The organisation which took part in the preceding administrative proceedings on the basis of Article 31 of APC has standing also before the administrative courts. An NGO which has not taken part in the preceding administrative proceedings is not entitled to challenge the decision of the second instance authority, i.e. has no right to file a complaint to the administrative court (Article 50 § 1 PACLA).
However, if the judicial-administrative proceedings, initiated by another party, concerns the scope of the NGO’s activity, participation of the organisation may be granted by the court of its own motion; the courts’ refusal may be challenged before the administrative court of second instance (Article 33 § 2 PACLA). According to case law, the court also has to verify whether the ”public interest” speaks for the participation of the NGO.

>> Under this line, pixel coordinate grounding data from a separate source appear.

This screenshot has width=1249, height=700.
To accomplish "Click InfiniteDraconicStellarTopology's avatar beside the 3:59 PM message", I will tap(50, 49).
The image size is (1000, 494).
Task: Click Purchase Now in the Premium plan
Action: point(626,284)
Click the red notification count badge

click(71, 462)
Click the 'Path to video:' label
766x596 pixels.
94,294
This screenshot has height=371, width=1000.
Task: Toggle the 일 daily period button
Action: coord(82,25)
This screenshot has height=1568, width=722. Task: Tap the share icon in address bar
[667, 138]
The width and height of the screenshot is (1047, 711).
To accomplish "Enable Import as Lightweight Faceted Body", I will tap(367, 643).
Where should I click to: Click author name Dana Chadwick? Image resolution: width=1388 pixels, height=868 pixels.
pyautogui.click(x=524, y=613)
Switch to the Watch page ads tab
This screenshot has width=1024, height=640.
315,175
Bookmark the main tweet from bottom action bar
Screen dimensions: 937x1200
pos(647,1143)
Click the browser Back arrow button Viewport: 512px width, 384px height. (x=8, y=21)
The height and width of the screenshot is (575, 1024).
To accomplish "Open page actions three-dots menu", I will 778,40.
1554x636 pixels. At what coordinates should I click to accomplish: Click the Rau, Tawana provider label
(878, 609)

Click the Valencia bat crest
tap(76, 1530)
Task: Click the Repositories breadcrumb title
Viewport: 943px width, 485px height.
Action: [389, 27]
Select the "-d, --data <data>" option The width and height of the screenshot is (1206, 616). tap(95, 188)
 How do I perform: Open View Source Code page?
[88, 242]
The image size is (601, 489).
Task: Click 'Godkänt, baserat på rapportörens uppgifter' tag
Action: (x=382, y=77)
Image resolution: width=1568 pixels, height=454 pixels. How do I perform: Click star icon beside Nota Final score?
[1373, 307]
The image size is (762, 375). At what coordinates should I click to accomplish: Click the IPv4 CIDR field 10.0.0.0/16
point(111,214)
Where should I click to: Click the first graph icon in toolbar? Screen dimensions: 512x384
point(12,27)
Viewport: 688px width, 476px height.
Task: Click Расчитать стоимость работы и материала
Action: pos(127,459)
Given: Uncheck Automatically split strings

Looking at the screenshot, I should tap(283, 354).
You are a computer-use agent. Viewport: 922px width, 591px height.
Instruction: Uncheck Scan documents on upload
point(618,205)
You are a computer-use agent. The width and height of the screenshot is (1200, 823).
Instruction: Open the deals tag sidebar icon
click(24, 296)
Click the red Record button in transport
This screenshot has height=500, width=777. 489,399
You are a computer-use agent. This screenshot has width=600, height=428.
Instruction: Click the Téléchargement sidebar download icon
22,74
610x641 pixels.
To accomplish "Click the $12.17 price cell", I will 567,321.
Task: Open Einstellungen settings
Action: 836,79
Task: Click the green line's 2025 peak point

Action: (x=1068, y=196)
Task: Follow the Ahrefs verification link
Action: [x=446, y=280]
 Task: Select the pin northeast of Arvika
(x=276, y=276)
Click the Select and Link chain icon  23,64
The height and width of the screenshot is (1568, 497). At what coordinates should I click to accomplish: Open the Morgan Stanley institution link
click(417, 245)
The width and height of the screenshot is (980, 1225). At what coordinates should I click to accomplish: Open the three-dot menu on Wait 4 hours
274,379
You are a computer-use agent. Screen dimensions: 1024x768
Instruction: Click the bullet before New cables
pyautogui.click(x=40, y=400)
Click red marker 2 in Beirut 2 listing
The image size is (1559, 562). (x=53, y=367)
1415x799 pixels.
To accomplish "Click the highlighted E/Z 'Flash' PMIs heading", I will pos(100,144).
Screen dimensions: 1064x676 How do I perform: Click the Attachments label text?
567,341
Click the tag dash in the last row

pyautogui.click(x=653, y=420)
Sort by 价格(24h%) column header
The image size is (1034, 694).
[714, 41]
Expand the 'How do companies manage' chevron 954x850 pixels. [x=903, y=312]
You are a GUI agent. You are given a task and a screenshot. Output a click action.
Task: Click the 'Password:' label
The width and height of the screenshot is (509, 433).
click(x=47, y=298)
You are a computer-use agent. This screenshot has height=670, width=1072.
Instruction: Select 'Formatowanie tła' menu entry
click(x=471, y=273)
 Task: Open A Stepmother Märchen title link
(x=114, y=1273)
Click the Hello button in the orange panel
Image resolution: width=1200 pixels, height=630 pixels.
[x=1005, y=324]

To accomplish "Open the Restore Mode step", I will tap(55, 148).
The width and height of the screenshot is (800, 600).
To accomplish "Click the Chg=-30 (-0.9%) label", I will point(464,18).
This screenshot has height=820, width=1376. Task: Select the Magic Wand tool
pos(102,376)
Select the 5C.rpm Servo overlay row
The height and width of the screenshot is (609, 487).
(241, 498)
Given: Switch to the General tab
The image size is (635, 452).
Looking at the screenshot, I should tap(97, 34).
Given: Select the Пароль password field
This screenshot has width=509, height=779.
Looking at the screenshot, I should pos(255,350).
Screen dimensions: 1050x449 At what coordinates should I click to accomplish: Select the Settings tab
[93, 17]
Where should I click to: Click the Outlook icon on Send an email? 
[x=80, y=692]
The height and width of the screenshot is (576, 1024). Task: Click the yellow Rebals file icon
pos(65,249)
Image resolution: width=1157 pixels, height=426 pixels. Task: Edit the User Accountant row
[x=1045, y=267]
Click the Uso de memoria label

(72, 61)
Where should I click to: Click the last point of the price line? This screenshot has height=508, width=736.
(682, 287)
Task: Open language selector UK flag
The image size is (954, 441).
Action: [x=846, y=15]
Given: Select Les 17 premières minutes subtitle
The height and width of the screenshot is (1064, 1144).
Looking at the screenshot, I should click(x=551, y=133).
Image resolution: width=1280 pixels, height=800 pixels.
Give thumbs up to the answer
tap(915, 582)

The rules described above may be modified by specific provisions regarding particular decisions:
Article 185(1) EPLA limits the circle of parties in the proceedings regarding permits for emissions of gases into THE air (i.e. other than integrated permits) to the operator of the installation subject to the permit. Only in very exceptional cases - when a so-called “restricted use area” is to be created around the installation - are certain neighbours also regarded as parties to the proceedings.
Article 401(1) WLA specifies that parties to the proceedings regarding decisions authorising the use of water (e.g. water permits) and hence entitled to challenge these decisions are: the project proponent and the persons who will be affected by the intended use of water or the entities within the range of impact of the planned water facilities. Art. 402 WLA excludes the participation of NGOs in these proceedings and their right to challenge the decisions issued.
Article 41 GMLA specifies that parties to the proceedings regarding concessions for extraction of mineral resources are only the owners of properties on which the mining activity is to be carried out.
Article 28(2) BLA specifies that parties to the proceedings regarding construction permits are only investors and owners, perpetual usufructuaries or managers of properties located in the area of impact of the building object. The term “impact of the building object” is defined by Article 3(20) BLA as “an area designated in the vicinity of a building object on the basis of specific regulations, introducing restrictions on development, including buildings, of that area”. Article 28(3) BLA excludes the participation of NGOs in these proceedings and their right to challenge the decisions issued.
Decisions issued on the basis of the WLA, GMLA and BLA may concerns projects subject to EIA or other projects. The above limitations regarding persons having standing in such cases jeopardise the effectiveness of access to justice in these matters, as in practice in some cases only the developer (operator) who initiated the proceedings is entitled to challenge a decision.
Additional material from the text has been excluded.